People who pay attention to publishing and e-books may have heard the news that German researchers at the Fraunhofer Institute (the birthplace of the MP3) recently unveiled a text-watermarking scheme called "SiDiM" that creates individually indentifiable versions of e-books by making small, randomized text substitutions throughout the book. Basically, the scheme slightly changes punctuation and/or substitutes synonyms, so that each sold copy of an e-book is effectively unique.
Development of the scheme was supported by the German Booksellers Association, and funded by the Federal Ministry for Education and Research, and its hope is that the creation of these “individualized” documents will deter illegal file-sharing, as copies, should they be found on pirate sites, could be traced.
This kind of watermarking would have limited application, of course. To be effective, the variances would have to be chosen at random from the entire text, which means that you could never really tell which text would be altered. Needless to say, it couldn’t be effectively applied to any kind of mathematics, science, reference, or nonfiction work—you don’t want a complex formula, a dose of chemotherapy medicine, or the orbit of Jupiter rephrased by a blind and foolish algorithm.
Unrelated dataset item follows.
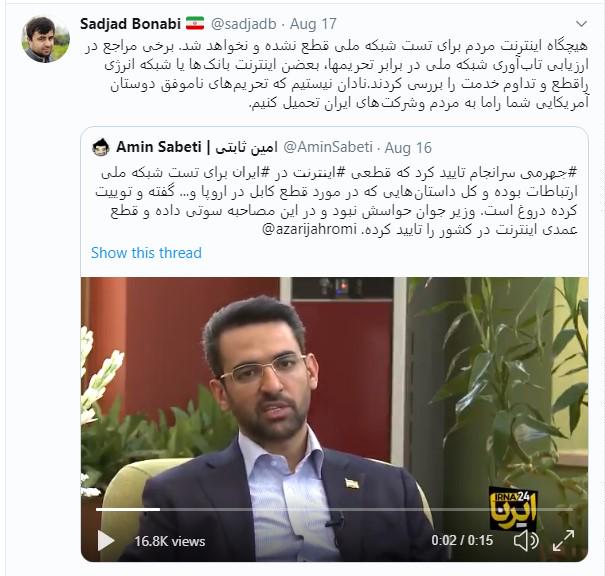Click the @sadjadb handle
The height and width of the screenshot is (576, 605).
point(243,24)
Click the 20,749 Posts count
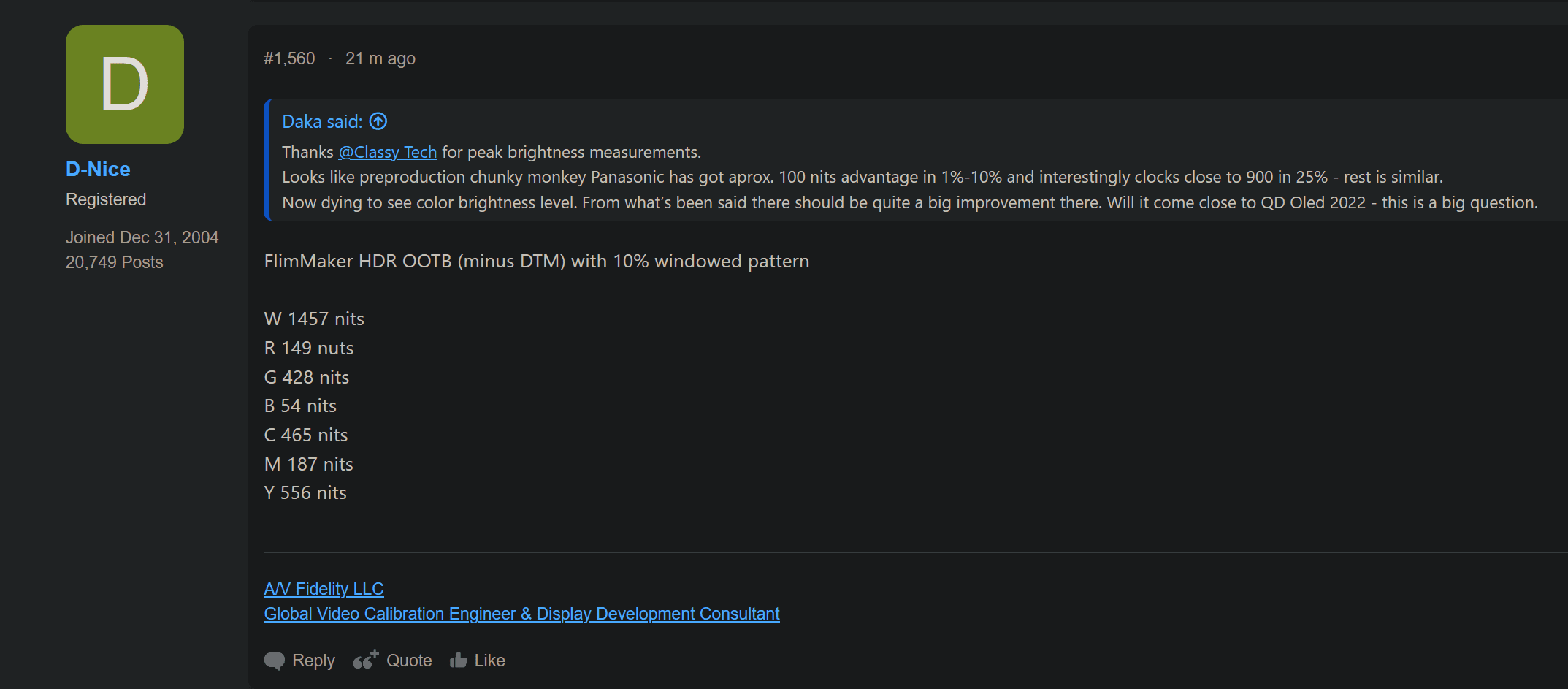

Shortcomings aside, this kind of DRM is hardly a breakthrough. I first encountered this proposal in the late 1980s, when it came up in a message board on the Science Fiction Round Table on GEnie, an online messaging service. I remember at first thinking that it sounded very clever, until someone pointed out that all it would take to de-identify a text would be to find two or more copies, compare them, make note of the differences, and randomly vary them. That’s easily done—a simple text comparison has been a largely solved problem since the advent of the Unix “diff” command, developed in the early 1970s.
But the fact that the basis behind this security measure was countered 25 years ago by employing a simple tool that’s getting into its 40s is not the silliest part of this supposed new DRM breakthrough. No, the silliest part is the idea that knowing who an e-book was sold to can actually serve as an effective means of fighting piracy. That belief rests on the idea that if you know to whom a file was sold, you can somehow take it out of their hide if you find lots of copies floating around on the Internet.
That, too, is hardly a new concept. For some time now, aware that consumers hate the use of restrictive DRM on their e-books, publishers have been experimenting with something they call “social DRM.” Social DRM is another name for an unencrypted e-book that has the purchaser’s name or some other kind of identifier inserted into it. The theory is that users will be reluctant to share their e-books if they fear legal reprisals or the shame of being identified as patient zero in a widespread outbreak of unauthorized copies.
Last year, Pottermore, J.K. Rowling’s site for all things Harry Potter, employed watermarking on its Harry Potter e-books, what it called “light touch” DRM.
The idea that copyright owners might convince a judge, or, worse, a jury that because they found a copy of an e-book on the Pirate Bay originally sold to me they can then hold me responsible or civilly liable is almost certainly wrong, as a matter of law. At the very least, it’s a long shot and a stupid legal bet. After all, it’s not illegal to lose your computer. It’s not illegal to have it stolen or hacked. It’s not illegal to throw away your computer or your hard drive. In many places, it’s not illegal to give away your e-books, or to loan them. In some places, it’s not illegal to sell your e-books.
So at best, this new “breakthrough” DRM scheme will be ineffective. But worse, what makes anyone think this kind of implicit fear of reprisal embedded within one’s digital library is acceptable, or, for that matter, preferable to old-school DRM?
At this point, the e-book industry, like all parts of the entertainment industry, would be better served by focusing on carrots for customers who opt into buying, not sticks for potential customers who opt out. Rewarding customers, not threatening them, is the most effective tool for getting money in the bank, despite nonsensical revenge fantasies about busting pirates.